■ Instructions to follow ■
Using the data below, return the stretch from the line that contains "Given: Open the お気に入り (0) favorites category" through the line that contains "You are a computer-use agent. The width", both included, exactly as it stands and nothing beyond it.

■ Collected data entries ■
◇ ◇ ◇ ◇ ◇ ◇ ◇

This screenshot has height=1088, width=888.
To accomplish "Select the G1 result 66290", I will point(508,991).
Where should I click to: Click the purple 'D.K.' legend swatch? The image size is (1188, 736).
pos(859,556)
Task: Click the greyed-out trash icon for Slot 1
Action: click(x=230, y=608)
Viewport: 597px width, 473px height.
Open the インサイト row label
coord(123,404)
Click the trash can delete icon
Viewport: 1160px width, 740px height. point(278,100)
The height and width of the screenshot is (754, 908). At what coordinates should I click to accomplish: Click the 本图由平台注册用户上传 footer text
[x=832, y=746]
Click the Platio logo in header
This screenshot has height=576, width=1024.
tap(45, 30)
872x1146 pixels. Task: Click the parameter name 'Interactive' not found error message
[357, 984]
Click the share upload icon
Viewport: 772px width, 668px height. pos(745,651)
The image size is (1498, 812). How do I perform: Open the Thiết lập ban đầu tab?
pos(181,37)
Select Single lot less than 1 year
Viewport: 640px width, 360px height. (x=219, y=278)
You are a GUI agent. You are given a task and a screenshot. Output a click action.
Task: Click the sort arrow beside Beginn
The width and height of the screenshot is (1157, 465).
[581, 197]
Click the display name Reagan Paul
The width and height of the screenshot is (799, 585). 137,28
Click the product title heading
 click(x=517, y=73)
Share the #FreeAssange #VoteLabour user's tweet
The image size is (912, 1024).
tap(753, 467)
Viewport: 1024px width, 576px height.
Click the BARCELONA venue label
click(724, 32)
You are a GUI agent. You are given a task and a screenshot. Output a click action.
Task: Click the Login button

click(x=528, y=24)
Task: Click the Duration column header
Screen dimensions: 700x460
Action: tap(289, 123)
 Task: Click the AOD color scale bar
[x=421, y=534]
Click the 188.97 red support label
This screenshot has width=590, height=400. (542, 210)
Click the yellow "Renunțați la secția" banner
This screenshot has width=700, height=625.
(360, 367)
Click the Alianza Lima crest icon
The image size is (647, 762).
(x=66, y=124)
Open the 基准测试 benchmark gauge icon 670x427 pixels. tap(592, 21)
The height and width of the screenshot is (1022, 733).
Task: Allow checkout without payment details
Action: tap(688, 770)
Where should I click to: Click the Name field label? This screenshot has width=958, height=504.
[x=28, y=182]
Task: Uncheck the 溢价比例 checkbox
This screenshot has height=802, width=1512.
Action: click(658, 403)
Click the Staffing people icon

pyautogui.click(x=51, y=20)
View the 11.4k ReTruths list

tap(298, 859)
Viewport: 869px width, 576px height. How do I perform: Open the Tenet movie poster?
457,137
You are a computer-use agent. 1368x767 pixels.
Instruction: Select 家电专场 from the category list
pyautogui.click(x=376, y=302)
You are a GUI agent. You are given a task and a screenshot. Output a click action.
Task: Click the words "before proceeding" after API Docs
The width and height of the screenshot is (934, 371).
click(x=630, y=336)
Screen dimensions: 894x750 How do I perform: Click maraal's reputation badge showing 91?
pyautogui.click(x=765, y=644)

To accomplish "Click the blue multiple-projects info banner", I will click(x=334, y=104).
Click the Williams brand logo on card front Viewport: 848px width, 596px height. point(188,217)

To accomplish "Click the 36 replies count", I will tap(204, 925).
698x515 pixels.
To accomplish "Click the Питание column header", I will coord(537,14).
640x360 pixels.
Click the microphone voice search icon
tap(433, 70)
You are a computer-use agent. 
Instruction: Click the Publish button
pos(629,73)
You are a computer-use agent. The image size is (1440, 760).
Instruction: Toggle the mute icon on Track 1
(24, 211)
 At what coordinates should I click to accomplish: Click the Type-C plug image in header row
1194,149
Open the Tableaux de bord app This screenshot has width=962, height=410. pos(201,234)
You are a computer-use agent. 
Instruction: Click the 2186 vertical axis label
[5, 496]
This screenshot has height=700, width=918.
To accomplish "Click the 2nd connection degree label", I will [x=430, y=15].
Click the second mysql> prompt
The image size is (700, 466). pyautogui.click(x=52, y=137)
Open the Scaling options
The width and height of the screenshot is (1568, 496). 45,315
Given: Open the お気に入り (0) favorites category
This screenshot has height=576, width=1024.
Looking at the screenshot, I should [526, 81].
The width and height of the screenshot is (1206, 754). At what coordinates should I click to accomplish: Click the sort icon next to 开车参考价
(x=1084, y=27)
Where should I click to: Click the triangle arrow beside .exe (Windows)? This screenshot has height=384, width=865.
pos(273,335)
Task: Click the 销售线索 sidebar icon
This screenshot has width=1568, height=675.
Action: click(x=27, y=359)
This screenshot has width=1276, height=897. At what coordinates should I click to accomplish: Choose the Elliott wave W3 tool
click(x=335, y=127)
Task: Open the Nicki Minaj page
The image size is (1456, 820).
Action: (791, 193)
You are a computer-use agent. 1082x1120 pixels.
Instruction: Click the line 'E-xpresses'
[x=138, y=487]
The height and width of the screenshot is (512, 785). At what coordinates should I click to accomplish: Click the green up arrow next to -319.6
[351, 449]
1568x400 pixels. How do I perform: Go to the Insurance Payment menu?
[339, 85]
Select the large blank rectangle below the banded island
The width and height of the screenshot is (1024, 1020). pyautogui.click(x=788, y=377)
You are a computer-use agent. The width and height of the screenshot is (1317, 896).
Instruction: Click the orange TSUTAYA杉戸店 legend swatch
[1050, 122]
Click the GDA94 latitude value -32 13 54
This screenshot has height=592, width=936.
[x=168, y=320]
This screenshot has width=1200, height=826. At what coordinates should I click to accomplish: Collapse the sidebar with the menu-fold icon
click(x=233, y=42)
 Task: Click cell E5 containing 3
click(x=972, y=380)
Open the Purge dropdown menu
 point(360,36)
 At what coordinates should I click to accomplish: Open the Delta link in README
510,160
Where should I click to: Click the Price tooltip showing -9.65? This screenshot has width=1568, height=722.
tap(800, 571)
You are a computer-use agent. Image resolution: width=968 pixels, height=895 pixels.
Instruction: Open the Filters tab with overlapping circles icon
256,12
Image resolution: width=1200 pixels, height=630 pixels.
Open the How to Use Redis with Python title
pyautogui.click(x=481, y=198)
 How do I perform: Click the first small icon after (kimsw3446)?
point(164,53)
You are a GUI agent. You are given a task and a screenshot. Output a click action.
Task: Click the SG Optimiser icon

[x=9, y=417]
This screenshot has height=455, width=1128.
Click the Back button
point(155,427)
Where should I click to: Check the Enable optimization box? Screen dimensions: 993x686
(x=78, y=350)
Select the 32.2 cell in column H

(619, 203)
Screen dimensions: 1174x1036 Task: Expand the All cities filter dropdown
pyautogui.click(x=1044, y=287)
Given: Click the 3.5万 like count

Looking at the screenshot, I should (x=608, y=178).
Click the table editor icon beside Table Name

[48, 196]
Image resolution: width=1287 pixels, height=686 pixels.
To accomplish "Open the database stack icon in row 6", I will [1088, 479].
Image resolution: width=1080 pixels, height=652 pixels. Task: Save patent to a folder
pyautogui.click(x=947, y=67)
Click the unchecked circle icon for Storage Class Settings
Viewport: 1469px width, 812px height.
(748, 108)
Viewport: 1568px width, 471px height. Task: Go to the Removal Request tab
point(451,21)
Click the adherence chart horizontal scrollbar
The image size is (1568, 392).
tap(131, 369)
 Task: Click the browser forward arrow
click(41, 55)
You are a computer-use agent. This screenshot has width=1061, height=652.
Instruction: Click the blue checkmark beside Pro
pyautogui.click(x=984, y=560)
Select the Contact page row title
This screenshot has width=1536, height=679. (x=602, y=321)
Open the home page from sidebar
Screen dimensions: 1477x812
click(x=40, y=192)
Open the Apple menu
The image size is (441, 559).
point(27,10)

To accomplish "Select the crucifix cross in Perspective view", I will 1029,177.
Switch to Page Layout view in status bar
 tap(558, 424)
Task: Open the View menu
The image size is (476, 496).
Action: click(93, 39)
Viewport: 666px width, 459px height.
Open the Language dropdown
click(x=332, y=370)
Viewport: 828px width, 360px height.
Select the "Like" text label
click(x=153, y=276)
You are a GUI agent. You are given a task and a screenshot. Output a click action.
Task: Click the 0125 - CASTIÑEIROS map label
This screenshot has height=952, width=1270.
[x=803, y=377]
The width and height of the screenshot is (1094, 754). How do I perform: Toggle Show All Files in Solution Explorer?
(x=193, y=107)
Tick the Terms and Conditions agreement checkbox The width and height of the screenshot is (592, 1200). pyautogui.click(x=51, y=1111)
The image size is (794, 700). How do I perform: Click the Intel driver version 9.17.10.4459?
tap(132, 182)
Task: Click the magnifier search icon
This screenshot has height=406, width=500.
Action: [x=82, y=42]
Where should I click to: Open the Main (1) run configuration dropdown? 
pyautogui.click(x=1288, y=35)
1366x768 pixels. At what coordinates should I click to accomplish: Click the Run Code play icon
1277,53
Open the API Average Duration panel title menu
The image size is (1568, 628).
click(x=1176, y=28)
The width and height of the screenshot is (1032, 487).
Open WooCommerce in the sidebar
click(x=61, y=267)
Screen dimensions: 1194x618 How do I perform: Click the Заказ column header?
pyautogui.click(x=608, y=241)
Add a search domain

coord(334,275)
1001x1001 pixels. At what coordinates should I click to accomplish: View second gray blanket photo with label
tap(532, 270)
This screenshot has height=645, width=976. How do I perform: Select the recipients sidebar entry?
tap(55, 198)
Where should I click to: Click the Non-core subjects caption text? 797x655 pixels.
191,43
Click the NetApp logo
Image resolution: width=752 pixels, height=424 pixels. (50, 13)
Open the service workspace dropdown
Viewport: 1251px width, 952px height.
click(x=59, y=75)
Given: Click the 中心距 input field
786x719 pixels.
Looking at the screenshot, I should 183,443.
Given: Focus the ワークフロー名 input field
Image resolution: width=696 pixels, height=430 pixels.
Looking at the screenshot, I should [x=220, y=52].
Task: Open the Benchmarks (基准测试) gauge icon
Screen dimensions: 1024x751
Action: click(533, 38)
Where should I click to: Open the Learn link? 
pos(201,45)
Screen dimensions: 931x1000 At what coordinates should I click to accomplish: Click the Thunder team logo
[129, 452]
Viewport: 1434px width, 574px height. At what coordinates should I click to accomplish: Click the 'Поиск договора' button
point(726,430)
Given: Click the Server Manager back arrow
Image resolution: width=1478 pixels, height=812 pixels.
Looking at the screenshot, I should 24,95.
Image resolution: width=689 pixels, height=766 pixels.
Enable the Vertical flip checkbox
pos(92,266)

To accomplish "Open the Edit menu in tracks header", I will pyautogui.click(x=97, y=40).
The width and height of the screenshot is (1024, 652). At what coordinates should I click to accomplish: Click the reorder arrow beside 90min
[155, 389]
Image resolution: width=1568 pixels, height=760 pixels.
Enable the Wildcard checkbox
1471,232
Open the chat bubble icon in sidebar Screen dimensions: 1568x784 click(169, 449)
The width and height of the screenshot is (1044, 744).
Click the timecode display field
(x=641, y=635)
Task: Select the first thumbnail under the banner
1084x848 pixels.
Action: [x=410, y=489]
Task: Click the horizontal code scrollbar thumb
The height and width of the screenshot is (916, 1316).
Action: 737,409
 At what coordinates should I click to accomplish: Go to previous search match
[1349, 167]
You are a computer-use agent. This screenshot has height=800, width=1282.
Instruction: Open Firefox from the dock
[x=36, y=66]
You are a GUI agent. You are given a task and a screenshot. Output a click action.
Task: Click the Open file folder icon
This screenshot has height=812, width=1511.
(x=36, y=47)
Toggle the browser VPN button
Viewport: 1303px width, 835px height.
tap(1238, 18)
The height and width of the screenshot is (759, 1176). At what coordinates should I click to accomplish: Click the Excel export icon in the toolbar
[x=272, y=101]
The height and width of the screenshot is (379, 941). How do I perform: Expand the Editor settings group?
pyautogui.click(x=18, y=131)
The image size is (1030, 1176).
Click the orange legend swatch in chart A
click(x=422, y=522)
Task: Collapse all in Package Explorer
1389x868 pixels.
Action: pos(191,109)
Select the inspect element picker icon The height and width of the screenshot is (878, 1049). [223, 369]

◇ ◇ ◇ ◇ ◇ ◇ ◇

■ Worked solution ■
Given: Open the お気に入り (0) favorites category
This screenshot has height=576, width=1024.
Looking at the screenshot, I should [526, 81].
The width and height of the screenshot is (1206, 754). At what coordinates should I click to accomplish: Click the sort icon next to 开车参考价
(x=1084, y=27)
Where should I click to: Click the triangle arrow beside .exe (Windows)? This screenshot has height=384, width=865.
pos(273,335)
Task: Click the 销售线索 sidebar icon
This screenshot has width=1568, height=675.
Action: click(x=27, y=359)
This screenshot has width=1276, height=897. At what coordinates should I click to accomplish: Choose the Elliott wave W3 tool
click(x=335, y=127)
Task: Open the Nicki Minaj page
The image size is (1456, 820).
Action: (791, 193)
You are a computer-use agent. 1082x1120 pixels.
Instruction: Click the line 'E-xpresses'
[x=138, y=487]
The height and width of the screenshot is (512, 785). At what coordinates should I click to accomplish: Click the green up arrow next to -319.6
[351, 449]
1568x400 pixels. How do I perform: Go to the Insurance Payment menu?
[339, 85]
Select the large blank rectangle below the banded island
The width and height of the screenshot is (1024, 1020). pyautogui.click(x=788, y=377)
You are a computer-use agent. The width and height of the screenshot is (1317, 896).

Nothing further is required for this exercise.